À la première écoute je me suis comme retrouvé devant la Vénus de Milo chaussée d’une paire de tongs jaune fluo. Un travail fin, policé, aux sonorités presque cristallines avec en son sein des propos créatifs à la trivialité parfois surprenante. Il y a quelque chose d’un délire artistique, et j’aime ça. Voulez-vous partir écouter une complainte légèrement dépressive à propos de l’ennui dans une boîte qui passe de la cold techno ? Ou peut-être, pourrions-nous nous lancer dans l’écriture d’une lettre d’amour alors qu’une électro hystérique et doucement acidulée prend d’assaut le poste radio.

Mais derrière ces péripéties auditives je trouve une poésie. Les textes d’un bleu glacier laissent entrevoir des évocations imagées, des architectures suggestives aux arêtes nettes et coupantes mais dont l’agencement inspire grâce et éclat en même temps qu’une certaine amertume aux ombres mélancoliques.

À ceux qui trouvent dans la douleur, la beauté de se sentir en vie et l’énergie de se mettre à danser, ou même à se moquer du monde, puisse cet album vous inspirer.

« Luísa Maita », pour plonger dans l’intensité du rouge à lèvre carmin.


Les couleurs m’ont toujours été d’un grand soutien lors de la retranscription d’une ambiance sonore. Avec le temps et les écoutes successives la teinte de chaque son s’affirme au sein de mon imaginaire auditif. Et si mon nuancier prendra certainement encore plusieurs années avant d’arriver à maturation, les grands traits y sont stabilisés. Aujourd’hui on parlera de Rouges.

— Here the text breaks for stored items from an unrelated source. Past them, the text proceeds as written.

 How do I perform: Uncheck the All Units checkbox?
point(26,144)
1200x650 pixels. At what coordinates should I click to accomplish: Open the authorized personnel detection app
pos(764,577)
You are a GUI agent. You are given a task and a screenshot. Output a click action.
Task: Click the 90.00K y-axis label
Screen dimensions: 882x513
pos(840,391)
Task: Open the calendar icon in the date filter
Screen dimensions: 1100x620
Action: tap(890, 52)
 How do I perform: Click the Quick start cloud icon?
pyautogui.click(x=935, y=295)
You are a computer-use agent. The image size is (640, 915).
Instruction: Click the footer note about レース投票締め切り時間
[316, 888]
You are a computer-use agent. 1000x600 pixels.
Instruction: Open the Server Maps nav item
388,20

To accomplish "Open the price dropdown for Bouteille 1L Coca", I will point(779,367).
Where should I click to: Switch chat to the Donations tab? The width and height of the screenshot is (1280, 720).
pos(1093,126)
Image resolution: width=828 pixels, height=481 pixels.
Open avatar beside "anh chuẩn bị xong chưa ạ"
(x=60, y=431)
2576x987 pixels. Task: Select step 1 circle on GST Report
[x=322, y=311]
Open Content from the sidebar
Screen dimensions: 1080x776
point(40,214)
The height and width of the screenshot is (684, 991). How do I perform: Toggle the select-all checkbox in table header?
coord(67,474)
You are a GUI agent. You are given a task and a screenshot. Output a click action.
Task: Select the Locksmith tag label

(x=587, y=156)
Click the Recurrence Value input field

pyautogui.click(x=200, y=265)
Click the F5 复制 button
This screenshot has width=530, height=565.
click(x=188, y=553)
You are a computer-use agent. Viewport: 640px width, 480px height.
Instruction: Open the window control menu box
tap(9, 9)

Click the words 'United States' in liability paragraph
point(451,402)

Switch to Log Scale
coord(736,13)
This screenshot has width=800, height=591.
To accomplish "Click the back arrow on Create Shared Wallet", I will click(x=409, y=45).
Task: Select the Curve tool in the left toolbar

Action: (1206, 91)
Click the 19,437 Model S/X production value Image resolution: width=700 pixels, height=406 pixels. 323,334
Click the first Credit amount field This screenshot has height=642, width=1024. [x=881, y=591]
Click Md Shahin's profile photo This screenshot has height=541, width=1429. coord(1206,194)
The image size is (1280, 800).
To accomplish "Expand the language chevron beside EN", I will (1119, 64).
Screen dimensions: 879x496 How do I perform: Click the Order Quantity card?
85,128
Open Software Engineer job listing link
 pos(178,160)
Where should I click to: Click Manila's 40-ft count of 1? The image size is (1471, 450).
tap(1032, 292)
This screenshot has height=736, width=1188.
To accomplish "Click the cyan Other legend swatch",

Un tabouret à trois pieds, central dans la pénombre, il est éclairé par une ampoule aux filaments rougeâtres. Au son criard du jack qui se branche, la foule, alerte, se mue en une mer silencieuse. Le rouge se fait plus intense, il commence à peindre les visages. Une silhouette féminine, presque esquissée se détache de son piédestal. Saisissante, fine, intense et sensuelle elle approche sa voix. Ses bras s’ouvrent. Je sens ses mains qui se posent avec douceur sur mes épaules. Ses lèvres habillées de braises montent à mes oreilles, les enivrent de suaves vibrations.

Le son résonne en moi, plein et brûlant. Je me sens comme au creux d’une serviette chaude, enrobé. Le rouge prend alors des teintes pourpres aux reflets de velours. Ce sont les rondeurs des basses qui m’inondent, mon cœur s’échauffe. J’entends les percussions qui se rapprochent. Au souffle des cymbales qui s’entrechoquent les lèvres braisées se ravivent. Prises par la nouvelle dynamique les cordes suivent l’appel d’air. En tension elles sont indispensables à une voix qui se livre à un spectacle de funambule. Les chansons se suivent telles les robes d’un défilé, collections et déclinaisons élégantes d’une même sensibilité. Une soie légère à la découpe échancrée et aux reflets framboisés se porte très bien sur quelques claviers sucrés tandis qu’une longue robe sensuelle bordeaux s’accompagne parfaitement de percussions tamisées sur fond de nappes profondes.

Cet album est relativement homogène. La dominante magenta est certaine, ce qui pourra provoquer chez certains un sentiment de monotonie, néanmoins le dégradé est assez bien fourni pour se laisser surprendre même après plusieurs immersions.